**Изучите материал:**
1. Ответьте на вопросы по воспоминаниям о постановке «Точки зрения».
(a) В каком журнале нашли сказку «Точка зрения»?
(b) Кто играл невесту?
(c) Где полспектакля стоял Александр Ширвиндт?
2. Продолжите воспоминания о постановке шукшинской «Точки зрения», начиная сразу после последнего приведённого предложения.

**Выбранный текст:**
┄┄┄┄┄┄┄┄┄┄┄┄┄┄┄┄┄┄┄┄

Осенью 1974 года на съёмках «Степана Разина» скоропостижно скончался наш кумир Василий Макарович Шукшин. И мы, покопавшись в его наследии, в журнале «Звезда» нашли самую-пресамую современную сказку «Точка зрения». Это был чистой воды бриллиант. Искромётная, весёлая, в чём-то даже бесшабашная разгуляй-сказка трижды наводила свой лорнет на одно и тоже событие – жениховство-смотрины – то раскрашенное в розовые приторные оптимистические тона, то облачённое, затушёванное пессимистическими «свинцовыми мерзостями». И когда нужно было что-то решать, бралось в равных долях от первого и от второго, но ничего путного не происходило, всё натыкалось друг на друга, ломалось и направлялось в тупик. И вдруг выходило на арену шукшинское горькое и раздумчивое, что жизнь, брат, намного сложнее и каждый раз нужно искать свой золотой ключик к своей маленькой дверце.
Женихом гулял высоченный рубаха-парень Олег Белкин, будущий моряк Тихоокеанского флота и канадский конезаводчик, невестой – золотая моя Ниночка Полищук, которая в те трудные годы замочных скважин, несмотря ни на что, притаскивала и из-под полы передавала мне на «одноночное» прочтение все русскоязычные романы Владимира Набокова, любезно изданные где угодно – в Париже, в Нью-Йорке, но только не на родине великого писателя, чьи труды отмечены наивысшими мировыми наградами.
Мы показали «Точку зрения» на творческой встрече руководителей молодёжных театров страны в Москве зимой 1975 года. Нам был выделен малюсенький зал с ограниченной по зеркалу сценой Дворца культуры метростроевцев. Зал был полон. Пришли Рудницкий, Варпаховский, Львов-Анохин, Виктюк, Князева, руководители прибывших на встречу театров.
А припоздавший к показу знаменитый и обожаемый мной и по сей день Александр Ширвиндт (чего только стоит его грандиозная фраза в «Принцессе цирка», когда он, исполняя роль подуставшего театрального мэтра, встречает и провожает всезнающим и ироничным взглядом мирно и покорно проходящих на сцену восточных овечек-танцовщиц – «Вялый Восток!»), можете себе представить, полспектакля стоял на приставленном шахматном столике в боковых дверях.

┄┄┄┄┄┄┄┄┄┄┄┄┄┄┄┄┄┄┄┄

**Извлечённый материал:**
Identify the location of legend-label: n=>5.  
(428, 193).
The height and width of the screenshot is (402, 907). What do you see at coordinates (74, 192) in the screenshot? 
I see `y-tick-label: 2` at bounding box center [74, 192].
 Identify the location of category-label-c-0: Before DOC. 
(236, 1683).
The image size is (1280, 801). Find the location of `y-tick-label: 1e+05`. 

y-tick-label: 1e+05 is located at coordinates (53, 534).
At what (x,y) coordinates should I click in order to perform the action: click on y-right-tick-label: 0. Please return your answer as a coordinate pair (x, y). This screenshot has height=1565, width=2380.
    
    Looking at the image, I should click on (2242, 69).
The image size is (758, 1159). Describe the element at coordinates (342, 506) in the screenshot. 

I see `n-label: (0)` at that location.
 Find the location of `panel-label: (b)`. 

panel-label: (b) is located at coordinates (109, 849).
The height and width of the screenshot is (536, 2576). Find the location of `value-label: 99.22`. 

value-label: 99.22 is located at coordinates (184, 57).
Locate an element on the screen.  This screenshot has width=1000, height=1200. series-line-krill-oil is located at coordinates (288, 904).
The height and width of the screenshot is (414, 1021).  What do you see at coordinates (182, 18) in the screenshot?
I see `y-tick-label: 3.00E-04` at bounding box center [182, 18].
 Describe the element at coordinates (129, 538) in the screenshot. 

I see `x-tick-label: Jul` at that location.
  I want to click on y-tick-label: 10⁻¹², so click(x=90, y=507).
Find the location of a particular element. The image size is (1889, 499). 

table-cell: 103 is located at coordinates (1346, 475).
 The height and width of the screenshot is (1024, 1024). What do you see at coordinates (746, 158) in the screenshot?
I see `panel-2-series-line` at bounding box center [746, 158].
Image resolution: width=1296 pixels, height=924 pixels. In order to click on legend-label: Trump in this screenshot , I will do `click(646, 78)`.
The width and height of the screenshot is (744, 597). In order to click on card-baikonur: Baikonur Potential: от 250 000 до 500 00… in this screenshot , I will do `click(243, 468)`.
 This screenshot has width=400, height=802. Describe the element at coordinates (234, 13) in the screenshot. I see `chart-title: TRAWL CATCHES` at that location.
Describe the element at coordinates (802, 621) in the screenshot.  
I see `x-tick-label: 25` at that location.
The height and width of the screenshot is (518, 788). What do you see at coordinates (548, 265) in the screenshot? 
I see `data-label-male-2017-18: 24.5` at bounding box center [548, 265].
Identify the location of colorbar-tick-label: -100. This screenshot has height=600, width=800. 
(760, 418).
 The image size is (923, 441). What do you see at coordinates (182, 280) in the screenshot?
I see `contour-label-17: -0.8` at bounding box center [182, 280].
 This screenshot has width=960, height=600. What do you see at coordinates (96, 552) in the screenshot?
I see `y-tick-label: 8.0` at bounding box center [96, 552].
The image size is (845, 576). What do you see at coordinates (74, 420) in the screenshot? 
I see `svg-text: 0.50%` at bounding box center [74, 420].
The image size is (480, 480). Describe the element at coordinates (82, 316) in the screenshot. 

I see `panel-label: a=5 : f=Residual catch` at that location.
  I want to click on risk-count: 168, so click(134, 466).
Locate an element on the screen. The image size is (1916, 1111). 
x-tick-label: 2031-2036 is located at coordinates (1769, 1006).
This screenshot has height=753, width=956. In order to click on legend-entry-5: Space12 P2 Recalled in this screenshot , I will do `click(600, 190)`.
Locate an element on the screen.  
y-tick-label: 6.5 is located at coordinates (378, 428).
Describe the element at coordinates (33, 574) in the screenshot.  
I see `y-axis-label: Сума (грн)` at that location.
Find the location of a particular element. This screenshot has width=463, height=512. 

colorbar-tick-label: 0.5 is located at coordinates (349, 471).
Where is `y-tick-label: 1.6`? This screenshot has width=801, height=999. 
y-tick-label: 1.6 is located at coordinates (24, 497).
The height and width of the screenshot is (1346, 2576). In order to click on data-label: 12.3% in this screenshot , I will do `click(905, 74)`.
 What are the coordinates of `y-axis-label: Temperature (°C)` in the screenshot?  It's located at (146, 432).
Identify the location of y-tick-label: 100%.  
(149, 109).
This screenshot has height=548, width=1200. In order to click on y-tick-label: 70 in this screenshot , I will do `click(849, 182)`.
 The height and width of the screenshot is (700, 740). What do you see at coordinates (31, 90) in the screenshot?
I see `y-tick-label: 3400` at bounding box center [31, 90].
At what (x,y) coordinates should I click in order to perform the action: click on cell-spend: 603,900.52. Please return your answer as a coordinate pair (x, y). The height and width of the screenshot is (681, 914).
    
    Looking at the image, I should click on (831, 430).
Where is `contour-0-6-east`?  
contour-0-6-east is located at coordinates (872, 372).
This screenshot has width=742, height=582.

┄┄┄┄┄┄┄┄┄┄┄┄┄┄┄┄┄┄┄┄

**Ответы:**
1.
(a) В журнале «Звезда».
(b) Ниночка Полищук.
(c) На приставленном шахматном столике в боковых дверях.

2.
Я работал на фонограмме, и вдруг магнитофон отказал в самом конце спектакля на проигрыше песни «Из-за острова на стрежень». Что делать? И я просто пальцем стал прокручивать ленту. Звук, конечно, плыл и замирал, витая над огромным, выдвигавшимся из темноты фотопортретом Шукшина, который, казалось бы, присматривался из своего дальнего далёка ко всем сидевшим в зале. Роман Григорьевич Виктюк после показа подошёл ко мне и поздравил с новаторством, использованным в фонограмме. «И вот этот приостанавливающийся, прерывающийся звук…» – сказал он. Мне оставалось только одно – принять комплимент Мастера.
На встрече заговорили о планах театров. А я давно уже был беременен классикой, незабываемым грибоедовским «Горем от ума», и сообщил, что в планах театра постановка этого спектакля. Но это было потом.
Любому драгоценному камню нужна достойная его оправа. Фабула «Горя от ума» всем известна, да и постановок не счесть. Каждый театр первого ряда Первопрестольной уже ставил знаменитую комедию, а некоторые прошли её не по одному кругу.
Но, выдвигаясь из глубины пространства и времени – то бишь сцены, этот сияющий шар, переливаясь и искрясь всем своим разноцветием, взлетал бы над зрителем и завораживал снова и снова. Так я хотел начать этот спектакль: летящим из глубины сцены в глубину зрительного зала, раскачивающимся, разбрызгивающим снопы ослепительного света шаром. Магическим шаром!
И голос, вокализ контральто, и романс на слова Афанасия Фета «На заре ты её не буди, на заре она сладко так спит…». И ещё, памятуя о том, что сам Александр Сергеевич сочинял музыку, в том числе несколько милых вальсов, один из них мы решили дать в самом начале.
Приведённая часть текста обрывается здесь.